• [Data supplied]
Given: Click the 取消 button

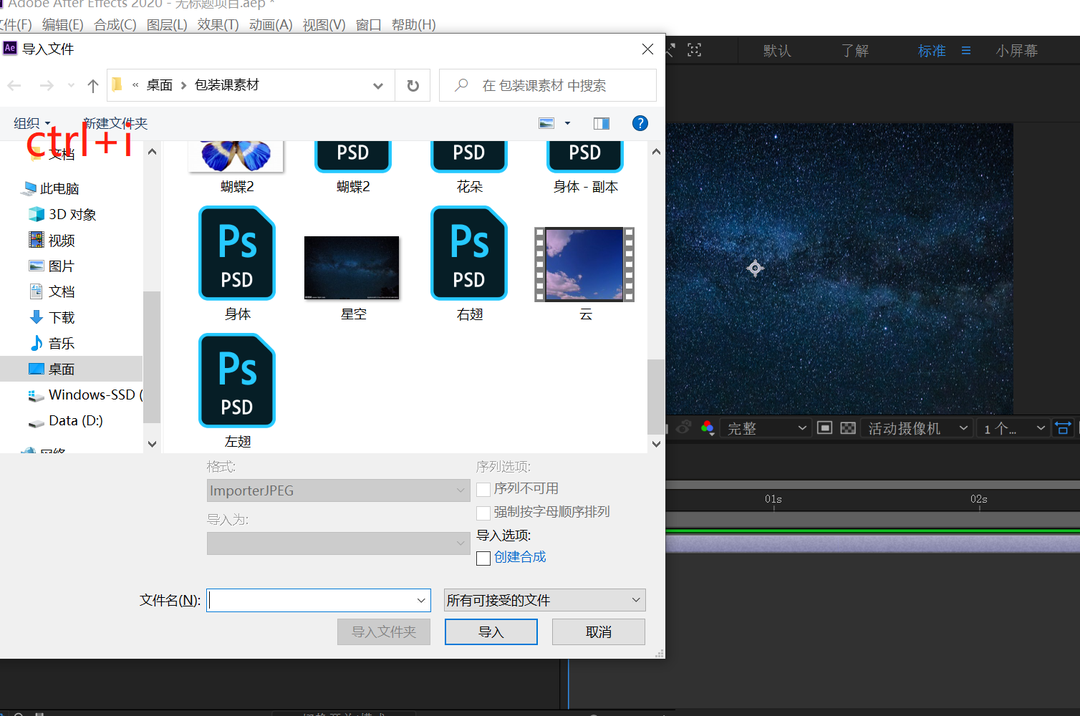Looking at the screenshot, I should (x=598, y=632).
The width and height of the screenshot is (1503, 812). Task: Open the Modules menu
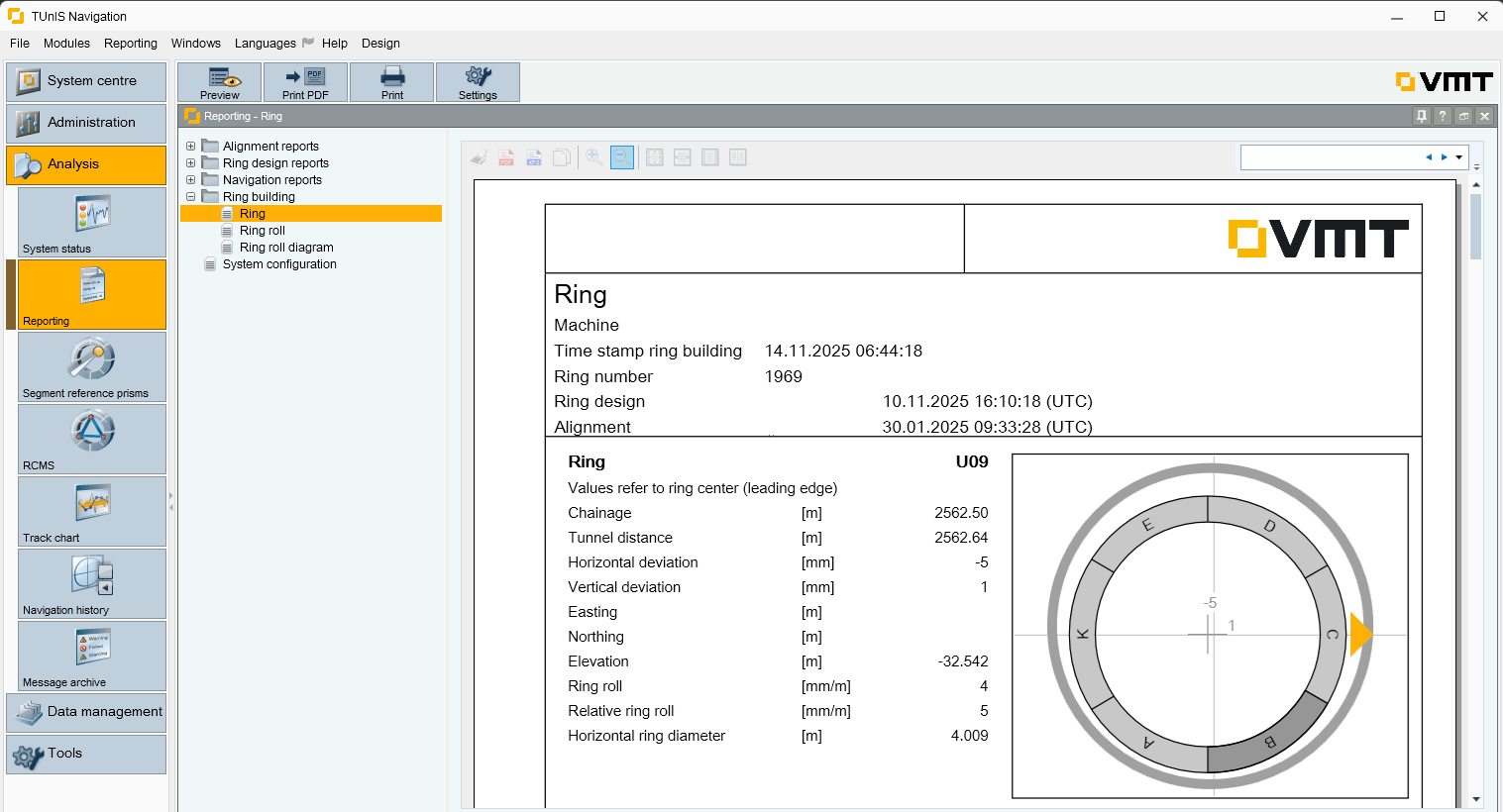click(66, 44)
* * *
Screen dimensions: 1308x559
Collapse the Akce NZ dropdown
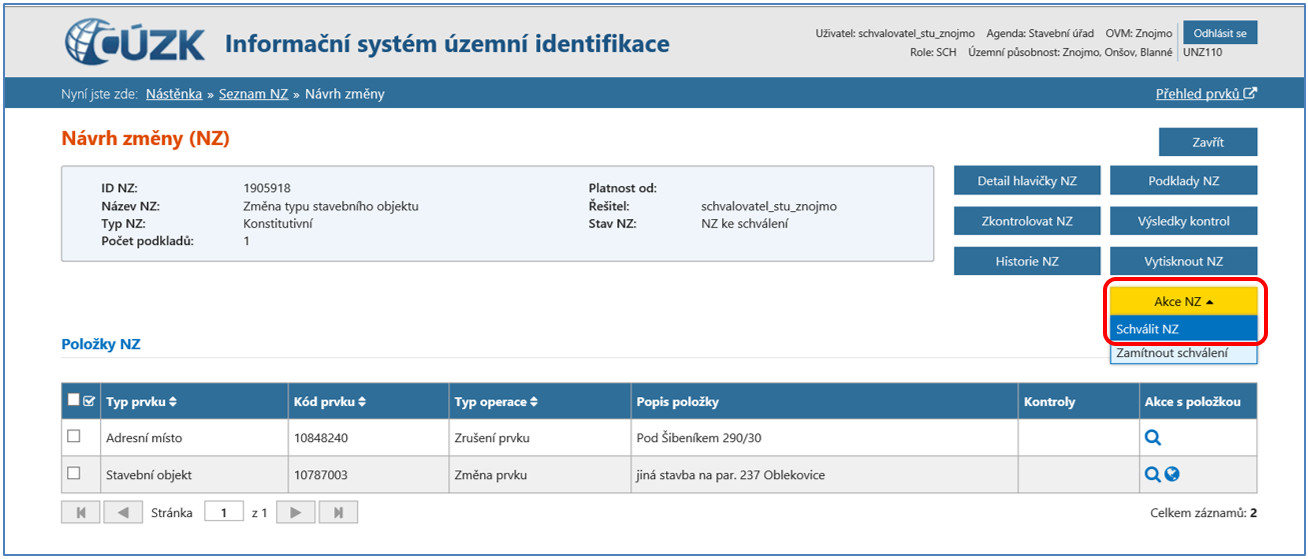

• [Work required]
From the records above, reproduce exactly the lines from the one with "Screen dimensions: 1308x559" to the one with "Collapse the Akce NZ dropdown", both included, and no others.

• [Written response]
Screen dimensions: 1308x559
Collapse the Akce NZ dropdown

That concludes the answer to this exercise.